# [Выполните задание]
Выпишите дословно из приведённого ниже отрывка о походе войска Шуйского всё, начиная со слов «Расположенный на острове» и вплоть до слов «гарнизон, двинуться дальше.» включительно.
═══ Отрывок из источника ═══
Войско Шуйского, выступив из Пскова, двигалось к Феллину, обходя с юга Верзейское озеро. И первой его жертвой стал замок Мариенбург, который был важным в стратегическом отношении пунктом. Обладающий Мариенбургом мог использовать его и как плацдарм для атак на Псков и его владения, и для наступления на центральную, юго-восточную и южную части Ливонии. Кроме того, крепость контролировала так называемый Псковский тракт — часть Гауйского коридора, по которому проходили важнейшая торговая магистраль и торный путь, связывавший Ливонию и Псков.
Расположенный на острове в южной части одноимённого озера Мариенбург представлял собой довольно сложную цель, и из-за своего расположения он мог бы надолго задержать русских, но когда город стала обстреливать артиллерия, а русская пехота, погрузившись на плоты, стала приближаться к его стенам, то его фогт Годеке фон Лоэ предпочёл 27 июля сдать замок, позволив русским, оставив в крепости небольшой гарнизон, двинуться дальше.
Тем временем, посланная вперёд для ведения разведки насчитывавшая чуть более двух тысяч человек "лёгкая" рать во главе с воеводой Иваном Добрынским-Симским, захватив без боя замок Адзель, столкнулась с войском отвечавшего за оборону северной части Ливонии ландмаршала Иоганна Платера фон дем Брёле, который узнав о выступлении русских, собрал около 2000 человек и тоже выдвинулся к замку Адзель. Но узнав, что тот уже захвачен русскими, ливонцы отступили к городку Валк, чтобы занять там оборону. 28 июля Симский провел военный совет, на котором было решено преследовать ливонцев и "итти без обозу наспех".
В ночь на 29 июля в пяти вёрстах от Валка, выделенные в ертаул две сотни всадников, перехватили ливонский разъезд. От пленных удалось узнать, что основные силы ливонцев стоят около Валка и в окружающих деревнях, а в самом городе стоят только несколько сотен. Послав вестового к воеводе Симскому, ертаул пошёл в Валк, где "государевы ратные люди немецких людей из Валок выбили и за ними гоняли вёрсты с три и на тех трех вёрстах побили немецких людей болши ста человек".
═══ Блок данных ═══
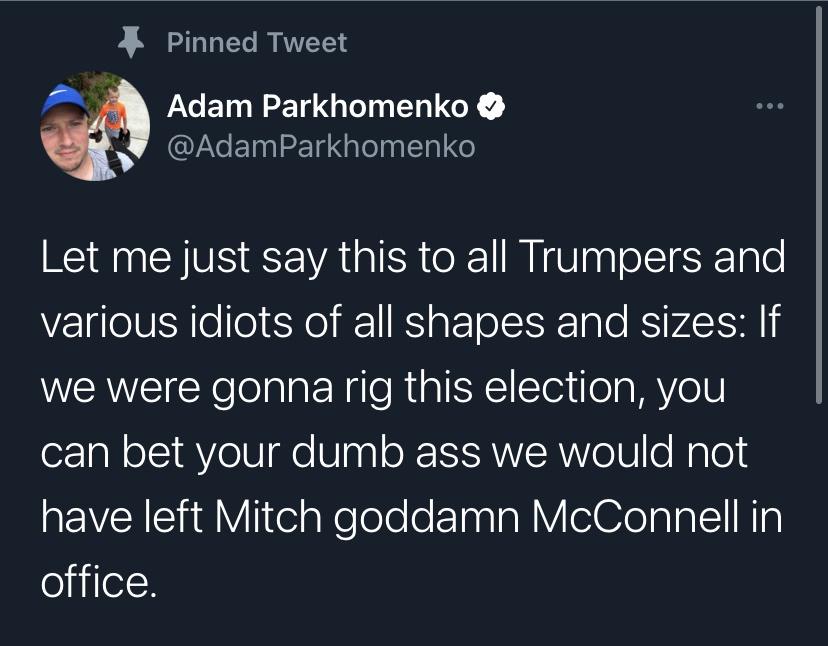Image resolution: width=828 pixels, height=646 pixels.
Task: Click the blue verified badge
Action: tap(488, 106)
═══
# [Ответ к заданию]
Расположенный на острове в южной части одноимённого озера Мариенбург представлял собой довольно сложную цель, и из-за своего расположения он мог бы надолго задержать русских, но когда город стала обстреливать артиллерия, а русская пехота, погрузившись на плоты, стала приближаться к его стенам, то его фогт Годеке фон Лоэ предпочёл 27 июля сдать замок, позволив русским, оставив в крепости небольшой гарнизон, двинуться дальше.